Nikita Kalin auf der Kundgebung "Für faire Wahlen". Samara, 24. Dezember 2011.

Am 9. Februar um 6.30 Uhr morgens wurde in Samara in der Nähe des Physikalischen Institutes P.N. Lebedeva der Russischen Akademie der Wissenschaften (“PIAW”), ein junger Mann tot aufgefunden. Um 8:00 traff die Polizei am Ort ein. Um 11.00 Uhr die Mutter des Verstorbenen darüber in Kenntnis gesetzt. Es handelt sich um Nikita Kalin, einen 20-jährigen Aktivist und Mitglied der Treffen “für faire Wahlen”. Spuren weisen auf einen gewaltsamen Tod hin.
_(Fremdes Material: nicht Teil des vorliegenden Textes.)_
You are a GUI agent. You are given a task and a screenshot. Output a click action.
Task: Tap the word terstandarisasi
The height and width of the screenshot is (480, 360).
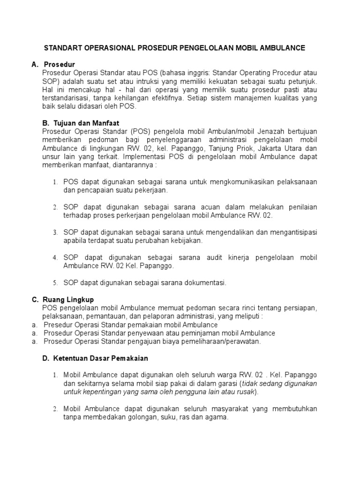click(65, 98)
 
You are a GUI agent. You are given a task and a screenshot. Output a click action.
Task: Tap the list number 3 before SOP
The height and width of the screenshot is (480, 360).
click(54, 232)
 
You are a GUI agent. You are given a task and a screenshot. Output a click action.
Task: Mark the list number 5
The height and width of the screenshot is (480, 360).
click(54, 283)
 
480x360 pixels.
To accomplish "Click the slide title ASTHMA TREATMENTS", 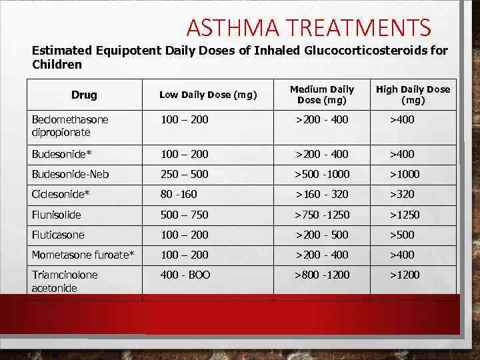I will pyautogui.click(x=309, y=28).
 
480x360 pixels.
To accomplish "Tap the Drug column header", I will pyautogui.click(x=84, y=95).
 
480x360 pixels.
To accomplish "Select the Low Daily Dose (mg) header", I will pyautogui.click(x=208, y=95).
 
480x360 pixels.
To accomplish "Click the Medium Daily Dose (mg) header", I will pyautogui.click(x=322, y=95).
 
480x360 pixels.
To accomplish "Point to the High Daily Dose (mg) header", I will pyautogui.click(x=413, y=95).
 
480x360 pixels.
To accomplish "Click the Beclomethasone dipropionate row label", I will pyautogui.click(x=70, y=125).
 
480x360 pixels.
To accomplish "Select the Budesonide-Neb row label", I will pyautogui.click(x=70, y=174).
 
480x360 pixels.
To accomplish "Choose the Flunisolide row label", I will pyautogui.click(x=56, y=215).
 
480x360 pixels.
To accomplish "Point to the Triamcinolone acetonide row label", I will pyautogui.click(x=65, y=281).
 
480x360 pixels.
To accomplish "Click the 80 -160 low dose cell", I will pyautogui.click(x=179, y=194).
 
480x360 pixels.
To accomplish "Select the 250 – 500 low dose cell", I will pyautogui.click(x=184, y=174).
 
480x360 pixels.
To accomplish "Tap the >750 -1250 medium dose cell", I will pyautogui.click(x=323, y=215).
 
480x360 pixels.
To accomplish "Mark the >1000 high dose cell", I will pyautogui.click(x=405, y=174).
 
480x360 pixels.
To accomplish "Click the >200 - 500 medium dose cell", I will pyautogui.click(x=322, y=235).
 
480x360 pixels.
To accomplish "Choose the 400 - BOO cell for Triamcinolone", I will pyautogui.click(x=185, y=275).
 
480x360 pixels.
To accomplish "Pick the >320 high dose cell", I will pyautogui.click(x=402, y=194).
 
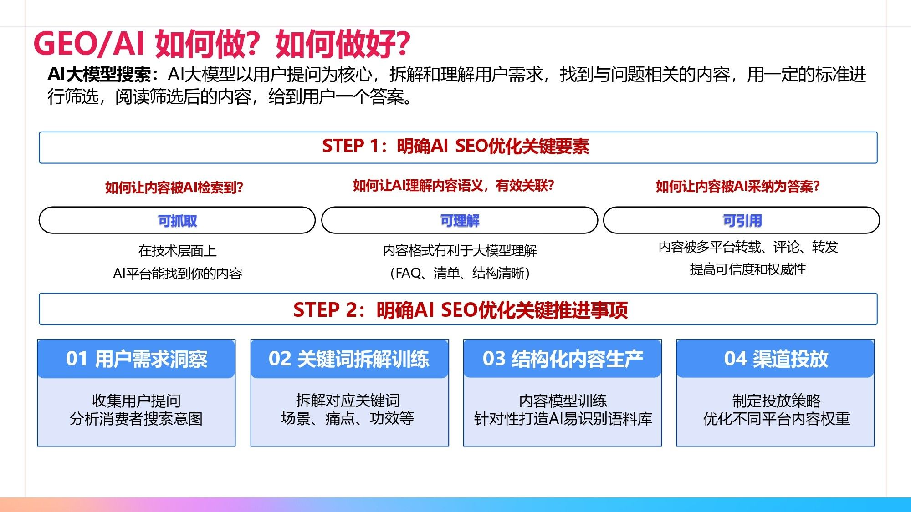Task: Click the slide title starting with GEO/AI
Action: (x=222, y=44)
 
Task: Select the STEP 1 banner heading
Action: (x=456, y=147)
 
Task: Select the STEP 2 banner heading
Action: (x=461, y=310)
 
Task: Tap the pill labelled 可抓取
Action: (x=177, y=220)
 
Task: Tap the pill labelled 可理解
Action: (x=460, y=220)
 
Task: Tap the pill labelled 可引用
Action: (x=742, y=220)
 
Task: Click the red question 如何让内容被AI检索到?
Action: (x=174, y=188)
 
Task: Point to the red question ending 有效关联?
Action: (x=454, y=185)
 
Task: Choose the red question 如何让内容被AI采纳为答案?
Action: (x=737, y=186)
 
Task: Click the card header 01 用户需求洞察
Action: (x=136, y=359)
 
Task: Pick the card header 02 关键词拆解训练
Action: (x=349, y=359)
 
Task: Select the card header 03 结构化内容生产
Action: (x=563, y=359)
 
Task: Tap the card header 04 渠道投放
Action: (x=775, y=359)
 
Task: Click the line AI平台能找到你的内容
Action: (x=177, y=274)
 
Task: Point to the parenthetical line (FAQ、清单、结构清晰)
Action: (x=460, y=273)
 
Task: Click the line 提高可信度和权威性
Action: (x=747, y=269)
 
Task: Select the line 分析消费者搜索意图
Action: (x=136, y=419)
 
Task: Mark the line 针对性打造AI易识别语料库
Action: (x=563, y=419)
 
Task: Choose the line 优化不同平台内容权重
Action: (x=776, y=419)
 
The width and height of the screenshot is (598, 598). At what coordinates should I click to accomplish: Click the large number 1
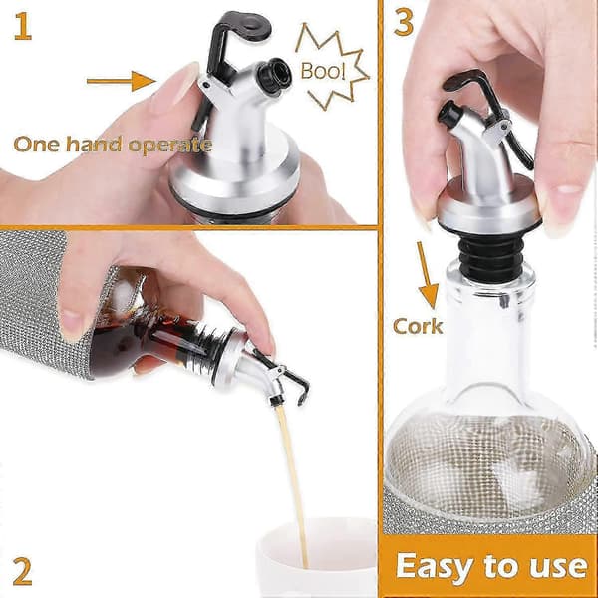[x=23, y=26]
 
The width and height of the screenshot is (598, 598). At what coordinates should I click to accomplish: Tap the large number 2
[x=23, y=571]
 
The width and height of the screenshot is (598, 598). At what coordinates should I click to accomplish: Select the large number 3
[x=404, y=22]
Nach Angaben seiner Mutter Elena Kalina, zeigte der Körper mehrer Messerstichverletzungen, mehrere Rippenbrüche und Kopfverletzungen. Zur Zeit ist einen Verdächtiger festgenommen. Er wird verdächtigt an der Ermordung beteiligt gewesen zu sein, an seiner Kleidung wurde das Blut des Opfers gefunden. Nikitas persönliche Gegenstände wurden nicht angerührt, Raubmord wird nicht in betracht gezogen. Zufolge der Art und Anzahl der Verletzungen wurde der Angriff von einer Gruppe von Menschen verübt, so die Zeitung „Iswestija“. Allerdings weigert sich der Verdächtige, geboren 1989, Komplizen zu nennen, und bestreitet jegliche Beteiligung an dem Mord.“Der Mord geschah am 9. Februar. Auf dem Körper Kalins wurden sechs Stichwunden gefunden. Im Moment ist der Verdächtige wegen Mordes verhaftet. Wir haben keine Beweise dafür, dass ein Verbrechen ausschließlich aus nationalistischen Motiven stattgefunden hat. Vorläufig ist die Hauptversion – Mord durch häusliche Gewalt“ so die Pressesprecherin Helen Shkaevu von Interfax (http://www.interfax.ru/news.asp?id=231802).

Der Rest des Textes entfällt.